After that, the load cell was reset to zero and a 100N preload was added
The loads were then carefully applied at 100N intervals until 500N, with the strain in each
member AB, AC, and AD monitored using a force sensor and the findings calculated.
Result
Table 1: Strain.
Load (N)
0
100
200
300
400
500
Strain reading for
Members AB (µƐ)
-7
-17
-21
-29
-37
-45
Strain reading for
Members AC (µƐ)
23
48
73
97
122
147
Strain reading for
Members AD (µƐ)
-15
-31
-47
-64
-80
-97
True Strain for
Members AB (µƐ)
0
-7
-14
-22
-30
-38
Strain (True) for
Members AC (µƐ)
0
25
50
74
99
124
Strain (True) for
Members AD (µƐ)
0
-16
-32
-49
-65
-82
Table 2: Strain (True).
Load (N)
0
100.0
200.0
300.0
400.0
500.0
Table 3: Compare the theoretical and experimental forces
Members
AB
AC
AD
Experimental (N)
-267.4350
-873.6210
-576.4710
Theoretical (N)
0.0
707.1070
-500.0
GRAPH OF STRAIN VS
LOAD
600
500
500
LOAD (N)
400
400
Strain AD
300
300
Strain AC
200
200
100
100
0
82
65
49
32
16
0
0
20
40
60
80
100
120
140
STRAIN
Graph 1.0 depicts the connection or relationship between AC and AD load and true strain.

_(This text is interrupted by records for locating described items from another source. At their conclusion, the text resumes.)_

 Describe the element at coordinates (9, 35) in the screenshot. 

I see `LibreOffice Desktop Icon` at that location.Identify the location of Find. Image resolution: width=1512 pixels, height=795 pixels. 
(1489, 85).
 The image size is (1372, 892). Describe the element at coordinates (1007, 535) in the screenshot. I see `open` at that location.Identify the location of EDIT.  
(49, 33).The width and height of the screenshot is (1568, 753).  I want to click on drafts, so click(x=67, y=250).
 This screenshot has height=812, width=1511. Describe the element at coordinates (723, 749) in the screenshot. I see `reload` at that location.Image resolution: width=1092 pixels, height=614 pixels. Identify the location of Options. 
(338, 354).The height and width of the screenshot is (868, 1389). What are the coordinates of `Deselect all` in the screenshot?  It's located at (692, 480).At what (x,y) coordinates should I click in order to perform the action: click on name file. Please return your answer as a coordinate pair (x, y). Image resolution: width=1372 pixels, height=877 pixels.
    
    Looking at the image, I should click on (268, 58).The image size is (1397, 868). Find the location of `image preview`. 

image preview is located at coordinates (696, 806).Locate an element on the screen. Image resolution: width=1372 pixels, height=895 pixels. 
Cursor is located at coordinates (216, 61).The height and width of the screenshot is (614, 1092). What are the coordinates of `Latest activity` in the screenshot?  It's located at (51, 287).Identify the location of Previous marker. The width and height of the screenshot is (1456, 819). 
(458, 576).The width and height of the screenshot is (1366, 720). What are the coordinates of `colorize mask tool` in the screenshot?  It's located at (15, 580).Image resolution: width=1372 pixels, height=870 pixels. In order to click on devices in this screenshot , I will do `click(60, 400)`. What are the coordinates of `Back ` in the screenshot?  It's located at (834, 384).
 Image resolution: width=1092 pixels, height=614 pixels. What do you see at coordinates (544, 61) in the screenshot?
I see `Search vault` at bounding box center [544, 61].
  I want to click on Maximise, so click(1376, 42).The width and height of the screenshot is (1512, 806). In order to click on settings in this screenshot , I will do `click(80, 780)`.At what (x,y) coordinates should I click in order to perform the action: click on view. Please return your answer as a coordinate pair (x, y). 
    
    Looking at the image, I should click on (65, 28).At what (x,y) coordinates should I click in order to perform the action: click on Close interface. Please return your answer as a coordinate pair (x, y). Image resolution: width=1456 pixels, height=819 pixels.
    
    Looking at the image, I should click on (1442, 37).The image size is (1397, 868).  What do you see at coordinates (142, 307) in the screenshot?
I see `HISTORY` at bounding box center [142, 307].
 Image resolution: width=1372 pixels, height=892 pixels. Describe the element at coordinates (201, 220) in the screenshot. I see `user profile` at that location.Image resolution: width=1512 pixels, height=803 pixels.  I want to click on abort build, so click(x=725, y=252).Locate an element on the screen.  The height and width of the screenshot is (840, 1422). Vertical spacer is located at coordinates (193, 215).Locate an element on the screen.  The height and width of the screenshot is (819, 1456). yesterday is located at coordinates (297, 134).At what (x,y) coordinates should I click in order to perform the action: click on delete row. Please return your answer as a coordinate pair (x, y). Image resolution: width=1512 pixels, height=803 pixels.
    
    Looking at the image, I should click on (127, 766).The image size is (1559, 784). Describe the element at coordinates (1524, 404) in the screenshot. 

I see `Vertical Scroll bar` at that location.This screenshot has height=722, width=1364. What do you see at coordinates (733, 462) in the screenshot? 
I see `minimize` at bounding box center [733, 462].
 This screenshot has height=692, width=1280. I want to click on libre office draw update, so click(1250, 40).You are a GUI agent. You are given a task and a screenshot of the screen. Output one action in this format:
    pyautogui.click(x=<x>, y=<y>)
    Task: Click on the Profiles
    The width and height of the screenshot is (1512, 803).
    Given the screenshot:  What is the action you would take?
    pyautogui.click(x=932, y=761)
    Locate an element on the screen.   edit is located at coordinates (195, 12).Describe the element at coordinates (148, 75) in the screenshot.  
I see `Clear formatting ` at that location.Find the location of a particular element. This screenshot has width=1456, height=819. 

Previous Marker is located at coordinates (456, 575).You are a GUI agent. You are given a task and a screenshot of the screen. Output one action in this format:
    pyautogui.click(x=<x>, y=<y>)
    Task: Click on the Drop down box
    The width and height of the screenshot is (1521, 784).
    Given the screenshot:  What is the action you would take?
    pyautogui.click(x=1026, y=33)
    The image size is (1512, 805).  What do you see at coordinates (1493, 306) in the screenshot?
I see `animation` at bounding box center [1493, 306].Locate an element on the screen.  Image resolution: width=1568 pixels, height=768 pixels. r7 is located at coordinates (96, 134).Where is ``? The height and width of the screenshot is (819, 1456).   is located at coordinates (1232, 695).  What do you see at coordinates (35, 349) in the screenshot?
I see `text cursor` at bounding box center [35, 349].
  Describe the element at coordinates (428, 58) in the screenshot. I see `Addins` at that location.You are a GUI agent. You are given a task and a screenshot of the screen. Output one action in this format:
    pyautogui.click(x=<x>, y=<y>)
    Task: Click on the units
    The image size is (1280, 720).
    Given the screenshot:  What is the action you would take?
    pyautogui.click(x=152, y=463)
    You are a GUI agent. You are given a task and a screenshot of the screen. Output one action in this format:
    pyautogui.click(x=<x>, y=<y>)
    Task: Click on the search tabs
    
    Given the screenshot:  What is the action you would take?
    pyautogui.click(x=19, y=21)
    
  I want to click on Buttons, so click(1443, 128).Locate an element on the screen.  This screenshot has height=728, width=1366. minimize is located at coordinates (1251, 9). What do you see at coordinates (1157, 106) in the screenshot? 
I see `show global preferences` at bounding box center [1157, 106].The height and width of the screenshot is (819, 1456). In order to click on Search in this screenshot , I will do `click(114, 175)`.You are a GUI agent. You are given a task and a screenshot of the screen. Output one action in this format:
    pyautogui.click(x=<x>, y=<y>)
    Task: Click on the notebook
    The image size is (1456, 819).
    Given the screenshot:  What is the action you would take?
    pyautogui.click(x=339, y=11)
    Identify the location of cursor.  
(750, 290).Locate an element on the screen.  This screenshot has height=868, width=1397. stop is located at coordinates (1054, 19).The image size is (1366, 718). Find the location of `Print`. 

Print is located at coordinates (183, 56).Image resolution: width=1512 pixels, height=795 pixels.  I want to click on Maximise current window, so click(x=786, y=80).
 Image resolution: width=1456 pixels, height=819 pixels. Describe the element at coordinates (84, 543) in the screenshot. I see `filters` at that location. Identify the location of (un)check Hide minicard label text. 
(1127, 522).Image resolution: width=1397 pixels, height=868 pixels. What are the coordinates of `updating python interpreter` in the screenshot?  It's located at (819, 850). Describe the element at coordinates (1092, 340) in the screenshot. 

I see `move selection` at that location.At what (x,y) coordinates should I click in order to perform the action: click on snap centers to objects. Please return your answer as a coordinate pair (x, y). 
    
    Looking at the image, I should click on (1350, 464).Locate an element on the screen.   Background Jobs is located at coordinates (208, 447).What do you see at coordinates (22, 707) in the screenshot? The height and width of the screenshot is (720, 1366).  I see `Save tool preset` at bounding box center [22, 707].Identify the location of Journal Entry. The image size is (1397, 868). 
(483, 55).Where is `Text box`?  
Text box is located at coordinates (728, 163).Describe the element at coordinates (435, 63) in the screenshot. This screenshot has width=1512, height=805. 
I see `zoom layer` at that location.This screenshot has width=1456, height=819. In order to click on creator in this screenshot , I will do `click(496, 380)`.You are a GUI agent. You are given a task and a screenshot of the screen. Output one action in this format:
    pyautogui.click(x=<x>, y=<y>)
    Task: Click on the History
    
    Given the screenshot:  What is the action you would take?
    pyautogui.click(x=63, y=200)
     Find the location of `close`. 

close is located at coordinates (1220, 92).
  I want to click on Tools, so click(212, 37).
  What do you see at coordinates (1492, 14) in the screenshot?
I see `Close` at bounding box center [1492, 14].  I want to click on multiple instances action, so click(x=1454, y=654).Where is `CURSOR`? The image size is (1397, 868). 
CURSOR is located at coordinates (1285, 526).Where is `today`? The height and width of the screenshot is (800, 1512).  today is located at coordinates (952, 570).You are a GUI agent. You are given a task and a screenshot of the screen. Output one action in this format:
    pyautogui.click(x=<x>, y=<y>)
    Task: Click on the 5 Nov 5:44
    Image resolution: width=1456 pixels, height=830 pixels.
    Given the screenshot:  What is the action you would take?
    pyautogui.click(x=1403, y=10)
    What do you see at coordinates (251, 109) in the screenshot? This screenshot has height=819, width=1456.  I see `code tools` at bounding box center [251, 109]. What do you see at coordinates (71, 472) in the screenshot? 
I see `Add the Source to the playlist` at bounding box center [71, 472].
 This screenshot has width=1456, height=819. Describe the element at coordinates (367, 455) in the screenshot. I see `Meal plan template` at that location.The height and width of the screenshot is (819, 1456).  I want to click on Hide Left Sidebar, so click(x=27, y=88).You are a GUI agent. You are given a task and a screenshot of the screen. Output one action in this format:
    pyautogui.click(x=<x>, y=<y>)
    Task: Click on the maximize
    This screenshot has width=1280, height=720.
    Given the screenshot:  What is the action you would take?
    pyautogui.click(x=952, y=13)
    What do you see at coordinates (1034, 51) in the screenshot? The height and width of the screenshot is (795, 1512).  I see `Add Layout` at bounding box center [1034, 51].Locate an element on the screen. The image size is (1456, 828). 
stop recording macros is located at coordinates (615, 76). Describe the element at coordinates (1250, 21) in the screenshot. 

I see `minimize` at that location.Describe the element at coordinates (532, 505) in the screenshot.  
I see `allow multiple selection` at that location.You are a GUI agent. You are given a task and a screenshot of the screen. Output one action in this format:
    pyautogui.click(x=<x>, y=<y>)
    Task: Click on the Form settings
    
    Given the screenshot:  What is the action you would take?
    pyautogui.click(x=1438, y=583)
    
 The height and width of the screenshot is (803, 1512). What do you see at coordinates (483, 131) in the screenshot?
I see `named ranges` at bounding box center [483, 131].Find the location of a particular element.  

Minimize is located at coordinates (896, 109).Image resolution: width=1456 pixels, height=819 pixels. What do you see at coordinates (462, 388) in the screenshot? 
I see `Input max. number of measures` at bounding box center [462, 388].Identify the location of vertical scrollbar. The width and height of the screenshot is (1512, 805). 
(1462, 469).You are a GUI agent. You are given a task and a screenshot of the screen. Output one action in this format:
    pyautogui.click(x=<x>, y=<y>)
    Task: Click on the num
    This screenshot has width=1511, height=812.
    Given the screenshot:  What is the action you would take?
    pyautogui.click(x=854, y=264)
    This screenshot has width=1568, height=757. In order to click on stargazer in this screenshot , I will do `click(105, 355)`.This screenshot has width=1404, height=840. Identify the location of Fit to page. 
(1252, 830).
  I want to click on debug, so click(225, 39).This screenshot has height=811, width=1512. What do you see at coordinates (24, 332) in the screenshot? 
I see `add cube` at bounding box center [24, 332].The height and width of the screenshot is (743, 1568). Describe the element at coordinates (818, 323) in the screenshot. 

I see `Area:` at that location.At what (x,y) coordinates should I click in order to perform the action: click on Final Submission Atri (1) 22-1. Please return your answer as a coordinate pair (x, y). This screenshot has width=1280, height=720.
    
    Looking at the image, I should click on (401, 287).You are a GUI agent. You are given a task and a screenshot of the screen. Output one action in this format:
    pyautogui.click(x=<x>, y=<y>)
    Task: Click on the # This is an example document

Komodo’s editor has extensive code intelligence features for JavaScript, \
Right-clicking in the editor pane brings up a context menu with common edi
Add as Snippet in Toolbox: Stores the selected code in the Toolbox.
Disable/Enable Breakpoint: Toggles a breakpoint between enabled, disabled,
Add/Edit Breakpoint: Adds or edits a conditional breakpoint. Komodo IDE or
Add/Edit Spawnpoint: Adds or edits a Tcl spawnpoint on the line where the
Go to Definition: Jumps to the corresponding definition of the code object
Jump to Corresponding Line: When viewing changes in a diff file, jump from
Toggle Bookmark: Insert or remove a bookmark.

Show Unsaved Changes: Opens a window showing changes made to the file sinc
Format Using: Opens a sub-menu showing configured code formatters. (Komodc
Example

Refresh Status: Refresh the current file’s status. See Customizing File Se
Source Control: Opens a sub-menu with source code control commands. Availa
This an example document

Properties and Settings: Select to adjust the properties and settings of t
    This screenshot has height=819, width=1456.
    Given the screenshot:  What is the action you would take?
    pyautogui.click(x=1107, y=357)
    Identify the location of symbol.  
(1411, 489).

Sample calculation of the force AC (theoretical)


+↑ ∑F𝑌 = 0 = −𝑊 + 𝑅𝐴𝑌 = 𝑅𝐴𝑌 = 𝑊,
+→ ∑F𝑋 = 0 = 𝑅𝐵𝑋 + 𝑅𝐴𝑋 = −𝑅𝐴𝑋
Analysis of Pin joint at D
√2
 +↑ ∑F𝑌 = 0 = −W + 𝐹𝐴𝐶 ( 2 ) = FAC =

√𝟐
𝐖
𝟐
√2
+→ ∑F𝑋 = 0 = −𝐹𝐴𝐷 − 𝐹𝐴𝐶 ( 2 ) = 𝐹𝐴𝐷 =
√2
√2
√2
−𝐹𝐴𝐶 ( 2 ) = 𝐹𝐴𝐷 − ( 2 ) 𝑊 ( 2 ) = 𝑭𝑨𝑫 = −𝑾
Sample calculation of the force AC (experimental)
E=
σ
σ
= 210X109 =
= σ = 25.20X106
ɛ
120X10−6
σ=
𝐹
𝐹
= 25.2X106 =
= 𝑭𝑨𝑪= 𝟖𝟕𝟑
π(6.03X10−3 )2
A
4
Discussion
The goal of the lab was to investigate a mild steel specimen's modulus of elasticity and the amount of
strain possessed as a Pin Jointed Frame when a force is applied. Each member's stress were thoroughly
examined. The load versus strain graphs for the AC and AD members were created using the data
obtained throughout the experiment. The Pin Jointed Frame was put through its paces in several ways.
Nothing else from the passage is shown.